O autor William Hogeland observa similarmente a atual popularidade bipartidária dos Pais Fundadores, à medida que intelectuais da esquerda e da direita encontram razões para reivindicar Hamilton como seus. De acordo com Hogeland, a loucura intelectual de Hamilton pode ser rastreada até a agitação em certos círculos políticos conservadores no final dos anos 90, com vários artigos na época elogiando a política financeira de Hamilton como o padrão ouro do conservadorismo equilibrado. A popularidade moderna de Hamilton aumentou com a biografia de Ron Chernow que acabou por inspirar Miranda, mas Hogeland diz que Chernow e, por sua vez, Miranda, ficcionalizam Hamilton ao enfatizar demais sua "retidão progressista".

Hogeland critica especialmente a representação de Chernow e Miranda de Hamilton como um "abolicionista de manumissão", ou alguém que favoreceu a emancipação imediata e voluntária de todos os escravos. Apesar de Hamilton ter visões moderadamente progressistas em relação à escravidão, é provável que ele e sua família tenham sido escravos domésticos - dissonância cognitiva típica da época em que Chernow e Miranda se subestimaram.
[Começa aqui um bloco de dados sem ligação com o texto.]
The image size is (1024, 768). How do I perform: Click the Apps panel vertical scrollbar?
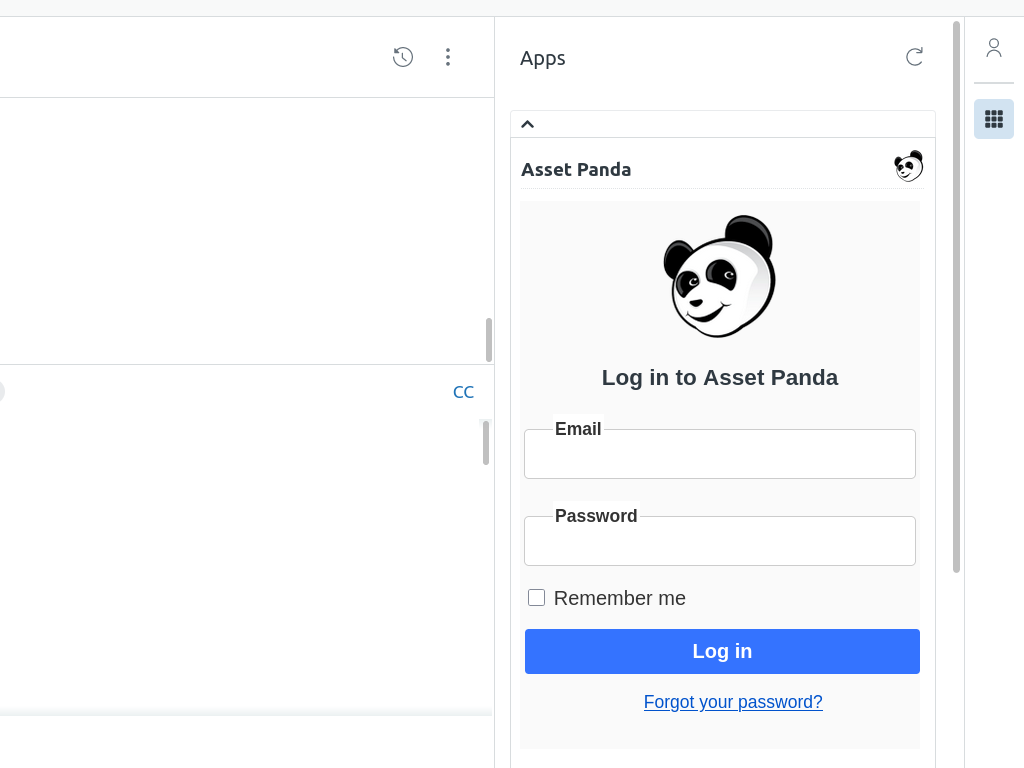(956, 297)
Ele lamenta que a biografia e o espetáculo dêem “a falsa impressão de que Hamilton foi especial entre os fundadores, em parte porque ele era um abolicionista convicto”, continuando que “satisfação e acessibilidade representam sérios riscos para o realismo histórico”.

“Como chegamos a querer salvar os fundadores daquela história do pecado original da escravidão, colocamos mais ênfase nos fundadores que, de certa forma, criticaram a escravidão na época”, acrescenta Romano.
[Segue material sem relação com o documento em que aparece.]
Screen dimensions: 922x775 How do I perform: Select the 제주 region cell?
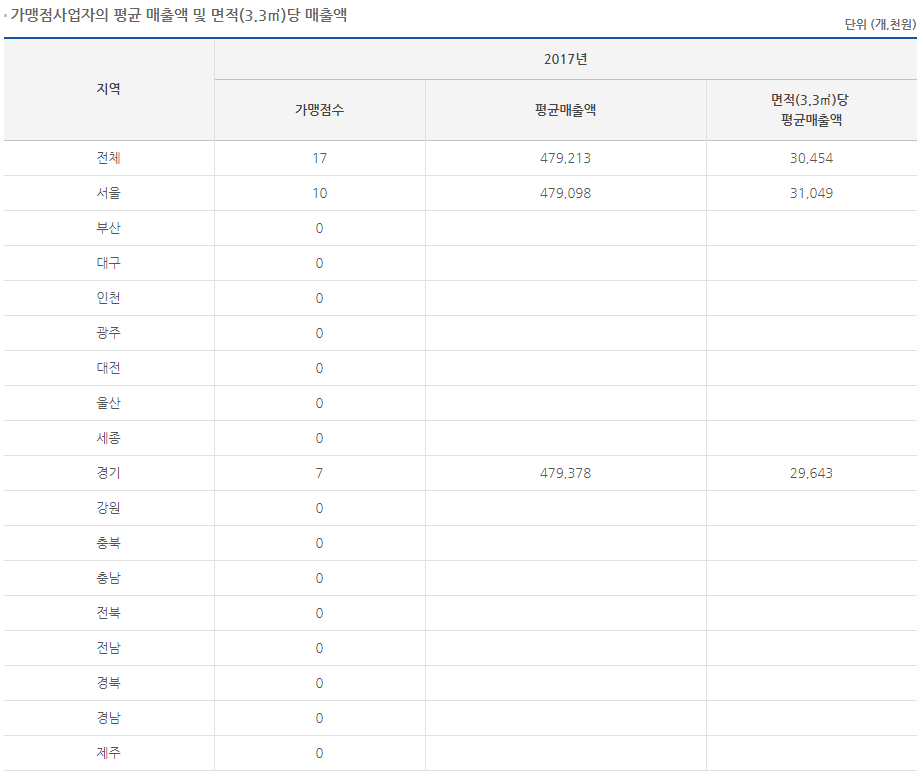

No contexto do racismo duradouro na sociedade de hoje, Hamilton fez ondas, dado o seu elenco de atores negros e latinos como fundadores da América. Esse elenco de “corrida cega” recebeu elogios da crítica dos defensores da igualdade racial na história e na cultura popular. "Eu saí do show com um senso de propriedade sobre a história americana", disse Daveed Diggs, o ator negro que interpretou Thomas Jefferson e o Marquês de Lafayette no elenco original da Broadway. "Parte disso é ver corpos marrons interpretando essas pessoas." Como o próprio Miranda explicou, "Esta é uma história sobre a América, contada agora pela América".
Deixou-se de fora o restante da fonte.